Written request 1:
Quote the following transcript about the Office of National Scholarships and Fellowships word for word, in full.

--- Start Selected passage ---

Vin: So, I am Vin Moscardelli and I do direct the Office of National Scholarships and Fellowships. We’re the office that works with students who competing for nationally competitive awards. Some of which folks have probably heard of, things like the Fulbright or maybe the Rhodes.

What’s interesting about our office is that this office actually exists at a lot of universities, but it’s often housed in like an honors program or an honors we’re part of enrichment programs, which means that we serve the entire university community. All graduate students and undergraduates and students at all of the campuses as well.

Right now we have two people. on our staff. Our assistant director is Dr. Michael Cunningham. Mike’s an engineer by training who then got his PhD in history. He had a Fulbright himself to Italy as a graduate student here at UConn, and so he’s our Fulbright program advisor and is doing amazing work as he begins that job.

He started actually last July after our previous assistant director, Luanne Saunders Canabay, retired. So it’s a really interesting time in the in the office. We used to have three people, and now we’re two. And so we’re really trying to figure out exactly how to do that work with two people going forward.

--- End Selected passage ---
--- Start Exercise data ---

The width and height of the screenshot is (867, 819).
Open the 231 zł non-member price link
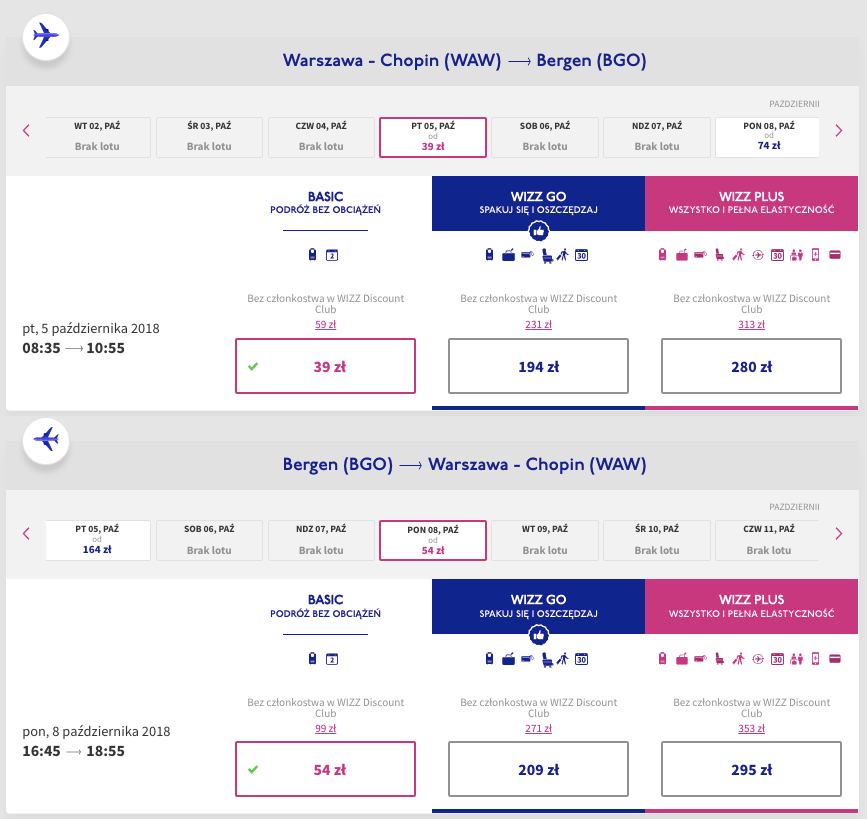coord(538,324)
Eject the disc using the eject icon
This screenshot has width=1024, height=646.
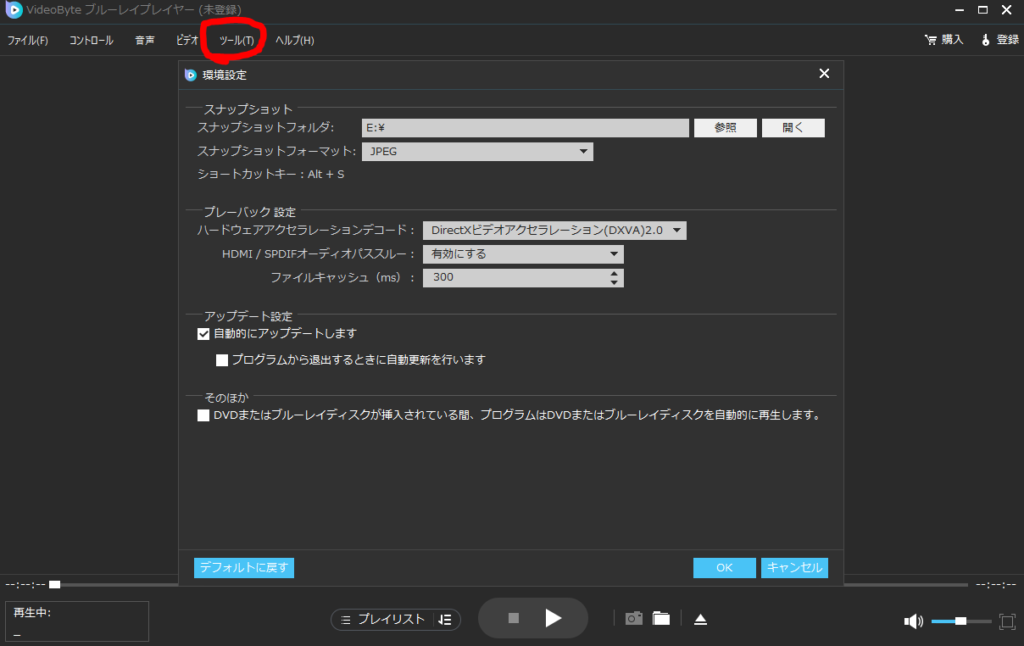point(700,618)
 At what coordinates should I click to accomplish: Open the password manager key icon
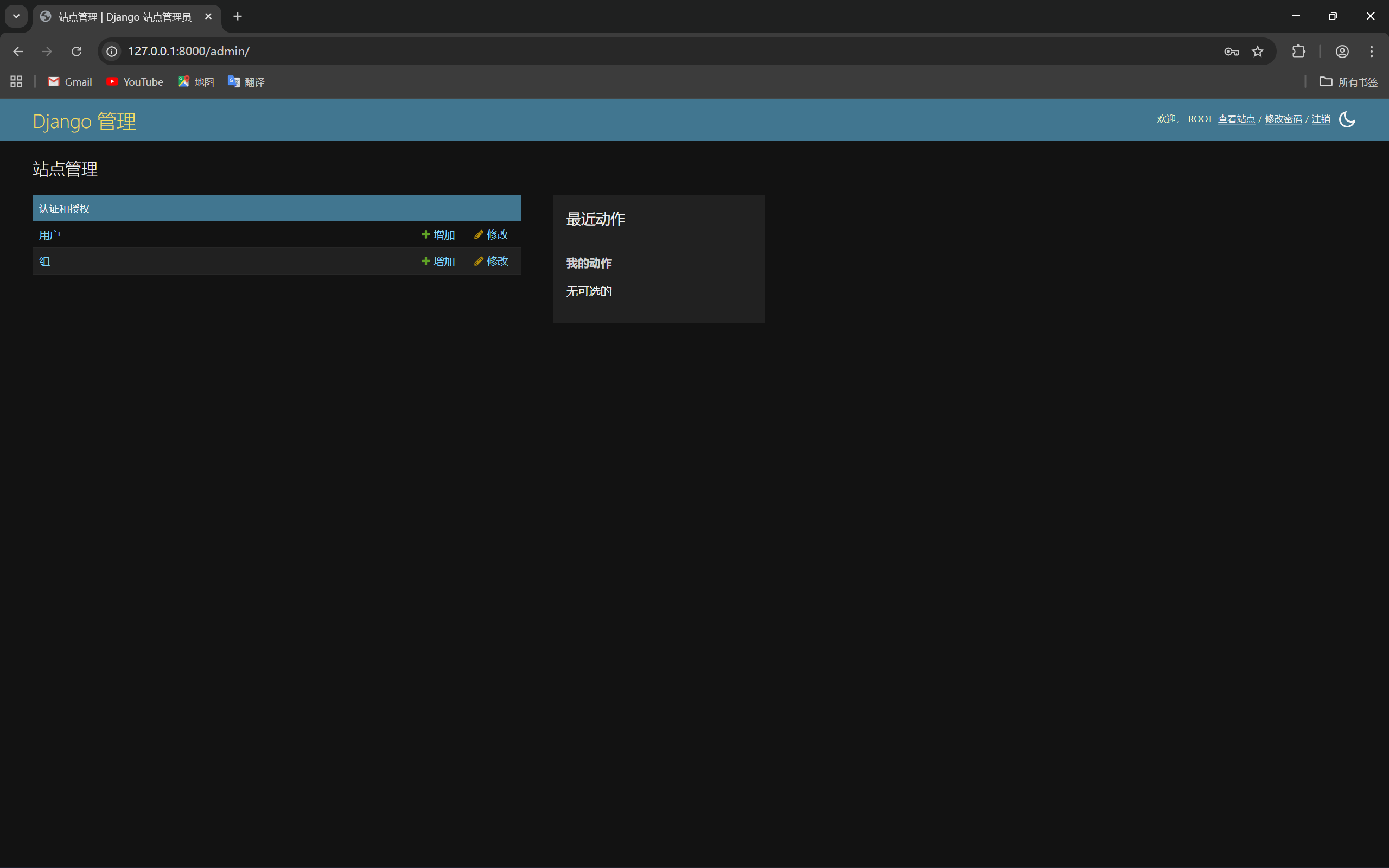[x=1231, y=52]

--- End Exercise data ---

Written request 2:
Please print the entire listing above verbatim, leaving the pictures out.

Written reply 1:
Vin: So, I am Vin Moscardelli and I do direct the Office of National Scholarships and Fellowships. We’re the office that works with students who competing for nationally competitive awards. Some of which folks have probably heard of, things like the Fulbright or maybe the Rhodes.

What’s interesting about our office is that this office actually exists at a lot of universities, but it’s often housed in like an honors program or an honors we’re part of enrichment programs, which means that we serve the entire university community. All graduate students and undergraduates and students at all of the campuses as well.

Right now we have two people. on our staff. Our assistant director is Dr. Michael Cunningham. Mike’s an engineer by training who then got his PhD in history. He had a Fulbright himself to Italy as a graduate student here at UConn, and so he’s our Fulbright program advisor and is doing amazing work as he begins that job.

He started actually last July after our previous assistant director, Luanne Saunders Canabay, retired. So it’s a really interesting time in the in the office. We used to have three people, and now we’re two. And so we’re really trying to figure out exactly how to do that work with two people going forward.

Written reply 2:
The width and height of the screenshot is (867, 819).
Open the 231 zł non-member price link
coord(538,324)
Eject the disc using the eject icon
This screenshot has width=1024, height=646.
point(700,618)
 At what coordinates should I click to accomplish: Open the password manager key icon
[x=1231, y=52]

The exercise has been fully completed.